WHAT YOU HAVE TO DO » Rewrite all of the items below, changing every "dropdown" to "drop-down menu" and leaving everything else as it is.

** start EXTRACTED MATERIAL **

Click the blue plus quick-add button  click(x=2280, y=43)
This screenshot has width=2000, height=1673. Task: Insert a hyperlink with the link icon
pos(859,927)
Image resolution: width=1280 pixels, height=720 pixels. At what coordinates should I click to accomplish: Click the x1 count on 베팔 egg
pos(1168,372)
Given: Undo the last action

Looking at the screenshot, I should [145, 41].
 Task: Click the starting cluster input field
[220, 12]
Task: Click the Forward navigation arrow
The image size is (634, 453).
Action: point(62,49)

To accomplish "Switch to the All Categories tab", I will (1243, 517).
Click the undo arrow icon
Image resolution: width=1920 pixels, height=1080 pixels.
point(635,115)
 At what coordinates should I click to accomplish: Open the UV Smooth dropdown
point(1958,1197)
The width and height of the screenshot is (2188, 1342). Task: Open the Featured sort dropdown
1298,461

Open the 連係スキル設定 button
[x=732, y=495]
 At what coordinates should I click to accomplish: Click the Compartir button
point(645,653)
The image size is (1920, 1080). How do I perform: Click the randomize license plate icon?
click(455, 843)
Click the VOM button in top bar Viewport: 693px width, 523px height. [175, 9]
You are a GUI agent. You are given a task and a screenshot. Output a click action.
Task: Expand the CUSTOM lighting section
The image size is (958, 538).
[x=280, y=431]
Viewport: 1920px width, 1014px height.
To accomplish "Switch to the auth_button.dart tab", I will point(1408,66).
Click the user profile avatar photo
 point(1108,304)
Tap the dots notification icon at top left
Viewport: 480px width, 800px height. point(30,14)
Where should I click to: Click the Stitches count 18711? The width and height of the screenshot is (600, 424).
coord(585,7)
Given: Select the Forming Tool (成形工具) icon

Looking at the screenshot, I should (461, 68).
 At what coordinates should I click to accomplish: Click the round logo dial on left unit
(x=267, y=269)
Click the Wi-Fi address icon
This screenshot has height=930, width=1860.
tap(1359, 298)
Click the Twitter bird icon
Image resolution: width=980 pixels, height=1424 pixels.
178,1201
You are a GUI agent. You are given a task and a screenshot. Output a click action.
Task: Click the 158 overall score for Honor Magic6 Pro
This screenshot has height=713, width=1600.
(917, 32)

** end EXTRACTED MATERIAL **

RESULT OF THE TASK »
Click the blue plus quick-add button  click(x=2280, y=43)
This screenshot has width=2000, height=1673. Task: Insert a hyperlink with the link icon
pos(859,927)
Image resolution: width=1280 pixels, height=720 pixels. At what coordinates should I click to accomplish: Click the x1 count on 베팔 egg
pos(1168,372)
Given: Undo the last action

Looking at the screenshot, I should [145, 41].
 Task: Click the starting cluster input field
[220, 12]
Task: Click the Forward navigation arrow
The image size is (634, 453).
Action: point(62,49)

To accomplish "Switch to the All Categories tab", I will (1243, 517).
Click the undo arrow icon
Image resolution: width=1920 pixels, height=1080 pixels.
point(635,115)
 At what coordinates should I click to accomplish: Open the UV Smooth drop-down menu
point(1958,1197)
The width and height of the screenshot is (2188, 1342). Task: Open the Featured sort drop-down menu
1298,461

Open the 連係スキル設定 button
[x=732, y=495]
 At what coordinates should I click to accomplish: Click the Compartir button
point(645,653)
The image size is (1920, 1080). How do I perform: Click the randomize license plate icon?
click(455, 843)
Click the VOM button in top bar Viewport: 693px width, 523px height. [175, 9]
You are a GUI agent. You are given a task and a screenshot. Output a click action.
Task: Expand the CUSTOM lighting section
The image size is (958, 538).
[x=280, y=431]
Viewport: 1920px width, 1014px height.
To accomplish "Switch to the auth_button.dart tab", I will point(1408,66).
Click the user profile avatar photo
 point(1108,304)
Tap the dots notification icon at top left
Viewport: 480px width, 800px height. point(30,14)
Where should I click to: Click the Stitches count 18711? The width and height of the screenshot is (600, 424).
coord(585,7)
Given: Select the Forming Tool (成形工具) icon

Looking at the screenshot, I should (461, 68).
 At what coordinates should I click to accomplish: Click the round logo dial on left unit
(x=267, y=269)
Click the Wi-Fi address icon
This screenshot has height=930, width=1860.
tap(1359, 298)
Click the Twitter bird icon
Image resolution: width=980 pixels, height=1424 pixels.
178,1201
You are a GUI agent. You are given a task and a screenshot. Output a click action.
Task: Click the 158 overall score for Honor Magic6 Pro
This screenshot has height=713, width=1600.
(917, 32)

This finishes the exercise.